In passing the resolution, the Council formally launched a citywide push to end greenhouse gas emissions 100 percent by the aggressive deadline of 2030. The resolution would also facilitate a just transition to clean energy as Alameda endeavors to adapt as rapidly as possible to the growing global and local effects of climate change.
Specifically, the declaration calls for an urgent and just citywide climate mobilization effort to reverse global warming. This includes reducing citywide greenhouse gas emissions as quickly as possible towards net zero emissions and committing to educate the community about the climate emergency. It states that low-income community members are hit hardest by climate disasters and poor air quality.

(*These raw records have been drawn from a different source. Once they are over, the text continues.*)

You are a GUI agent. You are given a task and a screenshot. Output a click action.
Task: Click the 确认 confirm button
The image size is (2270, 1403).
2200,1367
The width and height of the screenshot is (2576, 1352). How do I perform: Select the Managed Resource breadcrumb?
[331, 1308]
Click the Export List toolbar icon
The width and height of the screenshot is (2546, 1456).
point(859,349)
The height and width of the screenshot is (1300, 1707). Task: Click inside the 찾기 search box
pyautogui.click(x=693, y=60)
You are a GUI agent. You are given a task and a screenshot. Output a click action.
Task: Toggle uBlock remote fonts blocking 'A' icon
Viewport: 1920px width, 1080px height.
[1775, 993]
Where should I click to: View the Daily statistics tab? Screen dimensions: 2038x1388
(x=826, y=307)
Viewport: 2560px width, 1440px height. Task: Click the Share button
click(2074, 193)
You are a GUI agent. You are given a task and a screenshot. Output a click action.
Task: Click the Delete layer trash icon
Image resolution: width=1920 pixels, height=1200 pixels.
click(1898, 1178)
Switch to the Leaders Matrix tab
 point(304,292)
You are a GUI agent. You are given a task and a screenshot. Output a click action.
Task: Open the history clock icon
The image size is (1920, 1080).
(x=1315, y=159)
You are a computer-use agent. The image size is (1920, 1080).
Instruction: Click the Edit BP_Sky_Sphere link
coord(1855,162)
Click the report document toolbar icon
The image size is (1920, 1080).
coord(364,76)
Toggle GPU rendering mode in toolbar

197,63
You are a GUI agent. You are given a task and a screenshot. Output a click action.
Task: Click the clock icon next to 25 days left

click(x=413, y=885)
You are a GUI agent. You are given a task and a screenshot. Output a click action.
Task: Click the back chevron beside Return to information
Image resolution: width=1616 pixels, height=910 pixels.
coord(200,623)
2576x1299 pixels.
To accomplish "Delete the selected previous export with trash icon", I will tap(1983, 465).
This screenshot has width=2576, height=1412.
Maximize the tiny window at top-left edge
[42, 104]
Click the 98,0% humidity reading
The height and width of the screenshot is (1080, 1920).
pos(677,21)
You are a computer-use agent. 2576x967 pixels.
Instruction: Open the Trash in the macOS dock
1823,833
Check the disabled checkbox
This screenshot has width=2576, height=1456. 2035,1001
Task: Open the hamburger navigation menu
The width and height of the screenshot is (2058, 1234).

Residents filled the chambers, including about 70 supporters of the resolution. Twelve addressed the Council on the need to reduce emissions, to recycle and to take more urgent measures as soon as possible, given Alameda’s vulnerability with an average elevation of 33 feet above sea level.
Students from Alameda and Encinal high schools expressed the concerns of their generation about the survivability of low-lying parts of the Island City during their lifetimes, including Bay Farm Island.
Mayor Marilyn Ezzy Ashcraft and other Councilmembers praised the students’ articulate participation, acknowledging the need to protect the city and ensure a safe future for their generation to reside in Alameda.
“I was distraught to hear that by the year 2050, before I or my peers even turn 50 years old, Alameda will experience enough sea-level rise that Bay Farm Island will be nearly underwater. The small window of time that we are given by climate scientists and the IPCC to reverse that sea level rise is closing on us, very quickly,” said Caroline Choi, an Alameda High School junior. “The facts and solutions on the climate crisis are already out there. Scientists have been citing these for years. The only thing we have to do now is act!”
The declaration includes reducing citywide greenhouse gas emissions as quickly as possible towards net zero emissions, and committing to educate the community about the climate emergency.
Community Action for a Sustainable Alameda (CASA) —whose members had consulted with Councilmembers about the draft resolution — were well represented. Other local organizations were also at the table. These included: the Sierra Club, Bike Walk Alameda, Alameda Backyard Growers, The Climate Mobilization, 350 Bay Area and the United Nations Association.
Favorable comments from the Mayor and all other Councilmembers followed Vice Mayor John Knox White, who introduced the resolution with Councilmember Jim Oddie. Each amplified the need to take policy decisions and prioritize plans that fulfill the intent of the declaration. They recognized community participation as one key contributor to respond to Alameda’s needs in coming years.
“This is critical,” said Amos White, a resident and CASA member. “As the saying goes, ‘no man is an island,’ the same is true for Alameda: no island is an island. Clearly, we cannot do this alone. In acknowledging this climate emergency, Alameda can now engage other regional municipalities to begin the critical conversations and act collectively, with urgency, to do our part in protecting and assuring the survivability of our planet, our Bay Area residents and communities.”
The resolution comes in response to urgent warnings from scientists who say that the world must rapidly transform in order to avoid even worse consequences from climate change. Incidents of extreme heat, damaging storms and floods and devastating wildfires have become well known. They affect people across California. Evidence accumulates and models affirm that these disasters will only increase if the climate continues to change faster than at any time in centuries and millennia.
In 2018, the National Oceanic and Atomospheric Administration estimated that unless bold action is taken to address the climate crisis, Alameda could experience anywhere from six to 12 feet of sea-level rise by the end of the century. This would result in a sustained loss of 33 percent of its landmass submerged due to sea-level rise.
Alameda now joins Oakland, Berkeley, Hayward, Richmond, Fairfax and Davis, as well as the city and county of Santa Cruz in declaring climate emergencies. San Francisco and Chico, Calif., are considering adopting climate emergency declarations as well.
CASA is a community-wide coalition dedicated to raising awareness, mobilizing community action and facilitating the implementation of programs to achieve the goal of Alameda’s Local Action Plan for Climate Protection (to reduce Alameda’s carbon emissions to 25 percent below 2005 levels by the year 2020) and to increase community sustainability and well-being.